La educación formal marca los ritmos y muchos de los recuerdos más importantes de los años iniciales de la vida de las personas, y vuelve a adquirir centralidad cuando las personas pasan a estar a cargo de niños y jóvenes. Por eso mismo, y pese a los lugares comunes que sostienen lo contrario, a casi todos los individuos les importa la educación (aunque no sepan cómo resolver sus problemas, pues no es el trabajo del ciudadano común resolver esos problemas), y todas las personas tienen algunas nociones básicas acerca del deber ser de un sistema educativo:
1Los niños deben salir de la escuela sabiendo leer y comprendiendo lo que leen, especialmente si se trata de textos informativos básicos.
2Deben salir de la escuela sabiendo expresar sus ideas por escrito, de modo de poder comunicarlas a los demás.

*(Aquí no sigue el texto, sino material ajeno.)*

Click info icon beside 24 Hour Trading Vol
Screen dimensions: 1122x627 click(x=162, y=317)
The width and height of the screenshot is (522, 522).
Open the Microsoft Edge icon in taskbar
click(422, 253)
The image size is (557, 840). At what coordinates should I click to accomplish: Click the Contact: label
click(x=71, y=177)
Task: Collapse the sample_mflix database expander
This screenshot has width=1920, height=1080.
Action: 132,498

3 Deben poder comprender nociones matemáticas elementales, en especial aquellas que les permiten desenvolverse en la vida cotidiana.

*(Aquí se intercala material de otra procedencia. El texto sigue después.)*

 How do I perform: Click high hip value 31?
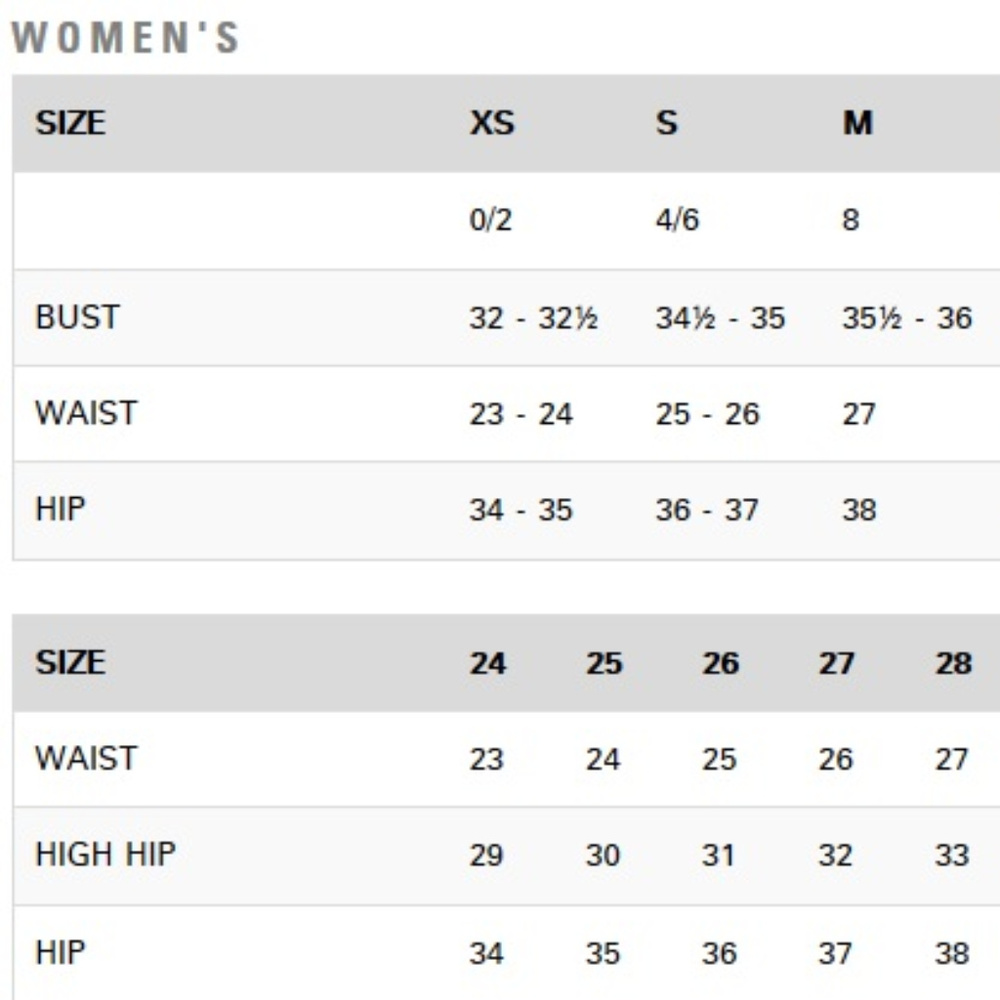718,855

4 Deben tener algunos conocimientos básicos sobre la sociedad, la cultura y el mundo en el que viven.
5 Los maestros deben estar lo suficientemente bien capacitados como para ayudar correctamente a los niños a adquirir estas habilidades.
6 Deben tratar a los niños con respeto, y es deseable que con cierta calidez y afecto, dado que les son confiados varias horas al día.
7 Las oportunidades de asistir a una buena escuela y de adquirir una buena educación deben estar disponibles para todos, en igualdad de condiciones: para ricos y pobres, para niños y niñas, para jóvenes urbanos y rurales, para niños provenientes de familias amorosas y contenedoras y para niños provenientes de contextos disfuncionales o desfavorables.
8 Las escuelas deben ser lugares agradables, donde los niños pasen buenos momentos, conozcan la amistad, puedan jugar y divertirse, desarrollar sus talentos, y donde no sufran ni tengan temor.
9 A medida que crecen, los alumnos deben adquirir en la escuela conocimientos más complejos, que les permitan maximizar las oportunidades de tener en el futuro un trabajo lo más agradable, estimulante y mejor pago posible.
10 Repetir grados o años de escolaridad no es deseable ni para los niños ni para sus familias, ni es positivo para los maestros determinar que un niño ha fracasado en los objetivos de aprendizaje.
11 No es deseable que un niño repita de grado muchas veces, ya que en algún momento su edad será muy desigual a la de sus compañeros, lo que puede crearle problemas de autoestima e incomodidad.
12 El mejor lugar para un niño o un joven es la escuela, y probablemente el peor lugar para que un niño pase solo y sin supervisión ni protección varias horas por día es la calle.